To implement buffered writes, we will use the BufWriter struct. This struct is initialized with a T: AsyncWrite and implements AsyncWrite itself. When write is called on BufWriter, the write does not go directly to the inner writer, but to a buffer. When the buffer is full, the contents are flushed to the inner writer and the inner buffer is cleared. There are also optimizations that allow bypassing the buffer in certain cases.

We will not attempt a full implementation of write_frame() as part of the tutorial. See the full implementation here.

First, the Connection struct is updated:

use tokio::io::BufWriter;
use tokio::net::TcpStream;
use bytes::BytesMut;

pub struct Connection {
    stream: BufWriter<TcpStream>,
    buffer: BytesMut,
}

impl Connection {
    pub fn new(stream: TcpStream) -> Connection {
        Connection {
            stream: BufWriter::new(stream),
            buffer: BytesMut::with_capacity(4096),
        }
    }
}

Next, write_frame() is implemented.

use tokio::io::{self, AsyncWriteExt};
use mini_redis::Frame;

async fn write_value(&mut self, frame: &Frame)
    -> io::Result<()>
{
    match frame {
        Frame::Simple(val) => {
            self.stream.write_u8(b'+').await?;
            self.stream.write_all(val.as_bytes()).await?;
            self.stream.write_all(b"\r\n").await?;
        }
        Frame::Error(val) => {
            self.stream.write_u8(b'-').await?;
            self.stream.write_all(val.as_bytes()).await?;
            self.stream.write_all(b"\r\n").await?;
        }
        Frame::Integer(val) => {
            self.stream.write_u8(b':').await?;
            self.write_decimal(*val).await?;
        }
        Frame::Null => {
            self.stream.write_all(b"$-1\r\n").await?;
        }
        Frame::Bulk(val) => {
            let len = val.len();

            self.stream.write_u8(b'$').await?;
            self.write_decimal(len as u64).await?;
            self.stream.write_all(val).await?;
            self.stream.write_all(b"\r\n").await?;
        }
        Frame::Array(_val) => unimplemented!(),
    }

    self.stream.flush().await;

    Ok(())
}

The functions used here are provided by AsyncWriteExt. They are available on TcpStream as well, but it would not be advisable to issue single byte writes without the intermediate buffer.

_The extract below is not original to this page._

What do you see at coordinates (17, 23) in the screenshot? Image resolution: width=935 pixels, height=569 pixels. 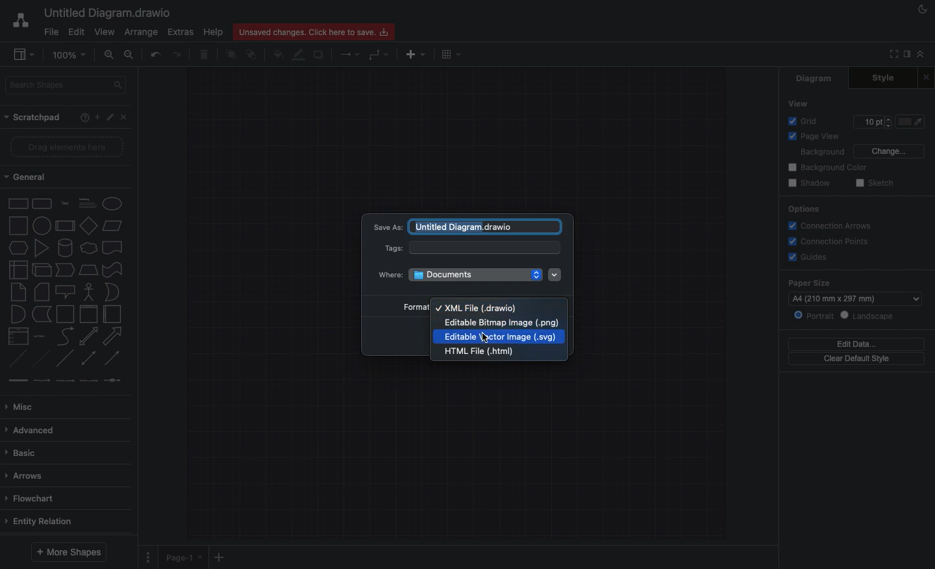 I see `Draw.io` at bounding box center [17, 23].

The function ends with a call to self.stream.flush().await. Because BufWriter stores writes in an intermediate buffer, calls to write do not guarantee that the data is written to the socket. Before returning, we want the frame to be written to the socket. The call to flush() writes any data pending in the buffer to the socket.

Another alternative would be to not call flush() in write_frame(). Instead, provide a flush() function on Connection. This would allow the caller to write queue multiple small frames in the write buffer then write them all to the socket with one write syscall. Doing this complicates the Connection API. Simplicity is one of Mini-Redis' goals, so we decided to include the flush().await call in fn write_frame().